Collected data
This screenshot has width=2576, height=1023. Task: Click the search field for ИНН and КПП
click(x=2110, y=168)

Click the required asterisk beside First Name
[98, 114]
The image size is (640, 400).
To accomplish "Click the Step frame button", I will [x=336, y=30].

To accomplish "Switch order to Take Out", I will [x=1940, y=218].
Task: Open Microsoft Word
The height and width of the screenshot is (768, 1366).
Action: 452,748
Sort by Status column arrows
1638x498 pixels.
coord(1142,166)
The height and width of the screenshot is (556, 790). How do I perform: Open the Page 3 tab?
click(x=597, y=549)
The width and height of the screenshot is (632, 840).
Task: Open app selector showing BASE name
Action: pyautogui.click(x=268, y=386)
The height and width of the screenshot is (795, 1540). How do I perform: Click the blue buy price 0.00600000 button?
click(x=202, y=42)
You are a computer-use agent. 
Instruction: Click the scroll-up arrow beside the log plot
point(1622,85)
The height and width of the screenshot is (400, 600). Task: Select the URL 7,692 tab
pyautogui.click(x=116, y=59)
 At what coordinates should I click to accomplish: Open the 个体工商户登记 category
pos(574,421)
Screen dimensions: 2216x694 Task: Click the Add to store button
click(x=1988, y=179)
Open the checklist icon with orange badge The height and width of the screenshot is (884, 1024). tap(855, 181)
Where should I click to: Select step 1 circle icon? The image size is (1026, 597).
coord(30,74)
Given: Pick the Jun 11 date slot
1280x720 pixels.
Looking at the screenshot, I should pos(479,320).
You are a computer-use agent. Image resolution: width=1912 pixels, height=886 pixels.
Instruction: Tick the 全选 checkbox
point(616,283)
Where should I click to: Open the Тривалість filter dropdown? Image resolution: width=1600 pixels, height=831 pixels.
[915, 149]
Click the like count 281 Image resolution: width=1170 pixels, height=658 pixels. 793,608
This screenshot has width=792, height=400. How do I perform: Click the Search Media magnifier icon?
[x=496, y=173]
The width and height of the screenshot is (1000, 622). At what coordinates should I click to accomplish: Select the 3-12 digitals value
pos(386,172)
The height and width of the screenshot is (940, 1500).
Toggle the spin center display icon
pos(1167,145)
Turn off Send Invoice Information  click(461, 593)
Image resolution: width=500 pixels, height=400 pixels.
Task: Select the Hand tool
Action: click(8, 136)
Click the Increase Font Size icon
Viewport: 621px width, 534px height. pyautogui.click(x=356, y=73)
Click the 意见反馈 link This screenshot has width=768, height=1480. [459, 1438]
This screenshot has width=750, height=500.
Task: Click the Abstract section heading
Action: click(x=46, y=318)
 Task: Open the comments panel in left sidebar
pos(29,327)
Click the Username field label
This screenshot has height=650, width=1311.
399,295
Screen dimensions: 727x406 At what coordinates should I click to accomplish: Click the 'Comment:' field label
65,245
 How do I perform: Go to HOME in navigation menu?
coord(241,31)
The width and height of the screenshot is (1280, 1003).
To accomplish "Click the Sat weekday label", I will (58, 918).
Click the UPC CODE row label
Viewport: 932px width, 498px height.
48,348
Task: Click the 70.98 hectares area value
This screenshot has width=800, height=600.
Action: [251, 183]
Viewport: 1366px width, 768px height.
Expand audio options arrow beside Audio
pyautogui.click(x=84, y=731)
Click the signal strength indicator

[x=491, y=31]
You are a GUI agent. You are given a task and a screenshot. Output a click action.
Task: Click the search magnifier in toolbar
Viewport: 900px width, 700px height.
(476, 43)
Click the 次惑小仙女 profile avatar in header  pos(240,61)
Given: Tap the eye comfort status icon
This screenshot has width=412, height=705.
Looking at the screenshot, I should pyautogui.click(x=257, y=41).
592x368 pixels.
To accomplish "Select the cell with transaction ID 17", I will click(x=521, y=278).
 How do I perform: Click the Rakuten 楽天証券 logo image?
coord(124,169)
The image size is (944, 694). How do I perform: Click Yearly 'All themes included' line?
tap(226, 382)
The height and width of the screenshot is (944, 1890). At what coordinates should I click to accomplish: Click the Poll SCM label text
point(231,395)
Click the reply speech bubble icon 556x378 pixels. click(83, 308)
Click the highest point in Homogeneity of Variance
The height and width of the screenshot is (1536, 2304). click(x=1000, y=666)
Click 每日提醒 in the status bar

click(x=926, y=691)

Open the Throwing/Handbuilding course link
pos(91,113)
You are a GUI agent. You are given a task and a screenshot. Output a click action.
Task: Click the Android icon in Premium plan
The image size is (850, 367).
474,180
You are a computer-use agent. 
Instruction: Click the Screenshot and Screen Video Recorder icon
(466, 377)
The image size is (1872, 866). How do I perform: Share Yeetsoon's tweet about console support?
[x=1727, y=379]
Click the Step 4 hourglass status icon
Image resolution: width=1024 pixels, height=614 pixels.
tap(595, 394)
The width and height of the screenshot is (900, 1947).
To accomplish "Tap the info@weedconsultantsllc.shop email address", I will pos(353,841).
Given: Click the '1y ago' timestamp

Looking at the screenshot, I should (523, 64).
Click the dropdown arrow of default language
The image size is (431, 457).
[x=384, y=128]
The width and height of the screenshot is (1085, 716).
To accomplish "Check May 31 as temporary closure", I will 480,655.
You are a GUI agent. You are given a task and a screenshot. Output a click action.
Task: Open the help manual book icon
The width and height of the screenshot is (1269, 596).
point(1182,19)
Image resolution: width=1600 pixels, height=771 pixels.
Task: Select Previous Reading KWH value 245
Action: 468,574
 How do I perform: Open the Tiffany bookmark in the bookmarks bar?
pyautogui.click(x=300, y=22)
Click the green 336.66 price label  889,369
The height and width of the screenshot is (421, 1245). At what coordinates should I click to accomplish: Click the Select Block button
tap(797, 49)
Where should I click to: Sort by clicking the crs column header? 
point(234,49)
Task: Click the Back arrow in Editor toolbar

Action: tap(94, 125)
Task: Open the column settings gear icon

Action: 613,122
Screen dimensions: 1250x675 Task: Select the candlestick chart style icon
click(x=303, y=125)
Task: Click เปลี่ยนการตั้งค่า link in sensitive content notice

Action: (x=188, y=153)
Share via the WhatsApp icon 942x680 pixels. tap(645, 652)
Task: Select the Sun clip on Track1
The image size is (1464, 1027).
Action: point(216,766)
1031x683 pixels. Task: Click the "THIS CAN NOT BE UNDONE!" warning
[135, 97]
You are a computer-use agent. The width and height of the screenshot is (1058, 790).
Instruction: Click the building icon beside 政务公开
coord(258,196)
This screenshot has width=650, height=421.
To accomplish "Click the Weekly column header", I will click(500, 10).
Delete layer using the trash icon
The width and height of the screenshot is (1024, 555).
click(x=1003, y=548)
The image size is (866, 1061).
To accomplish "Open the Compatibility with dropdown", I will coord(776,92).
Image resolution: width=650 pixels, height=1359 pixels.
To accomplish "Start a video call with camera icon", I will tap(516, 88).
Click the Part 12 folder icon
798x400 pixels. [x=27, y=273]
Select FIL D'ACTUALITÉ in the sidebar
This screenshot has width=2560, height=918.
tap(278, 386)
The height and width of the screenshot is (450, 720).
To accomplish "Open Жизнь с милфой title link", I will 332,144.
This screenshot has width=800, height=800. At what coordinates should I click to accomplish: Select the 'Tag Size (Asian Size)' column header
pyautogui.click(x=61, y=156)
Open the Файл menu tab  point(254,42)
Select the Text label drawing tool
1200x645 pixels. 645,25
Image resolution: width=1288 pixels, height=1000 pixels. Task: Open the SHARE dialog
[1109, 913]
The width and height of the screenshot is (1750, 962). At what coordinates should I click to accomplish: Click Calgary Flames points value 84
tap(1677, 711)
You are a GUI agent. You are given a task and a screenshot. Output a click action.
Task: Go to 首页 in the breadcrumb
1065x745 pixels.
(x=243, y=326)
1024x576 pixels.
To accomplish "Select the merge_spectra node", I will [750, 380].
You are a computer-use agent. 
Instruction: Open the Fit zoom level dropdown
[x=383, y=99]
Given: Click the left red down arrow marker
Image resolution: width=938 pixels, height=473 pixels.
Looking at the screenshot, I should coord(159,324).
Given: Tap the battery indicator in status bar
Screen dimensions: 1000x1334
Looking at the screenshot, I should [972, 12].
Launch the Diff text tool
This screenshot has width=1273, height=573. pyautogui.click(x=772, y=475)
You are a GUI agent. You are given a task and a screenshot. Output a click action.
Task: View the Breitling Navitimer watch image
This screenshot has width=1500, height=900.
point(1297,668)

TO DO: Output the line holding "Given: Click the left red down arrow marker", then every later line through the end of the records above, exactly as given and nothing else.

THE ANSWER:
Given: Click the left red down arrow marker
Image resolution: width=938 pixels, height=473 pixels.
Looking at the screenshot, I should coord(159,324).
Given: Tap the battery indicator in status bar
Screen dimensions: 1000x1334
Looking at the screenshot, I should [972, 12].
Launch the Diff text tool
This screenshot has width=1273, height=573. pyautogui.click(x=772, y=475)
You are a GUI agent. You are given a task and a screenshot. Output a click action.
Task: View the Breitling Navitimer watch image
This screenshot has width=1500, height=900.
point(1297,668)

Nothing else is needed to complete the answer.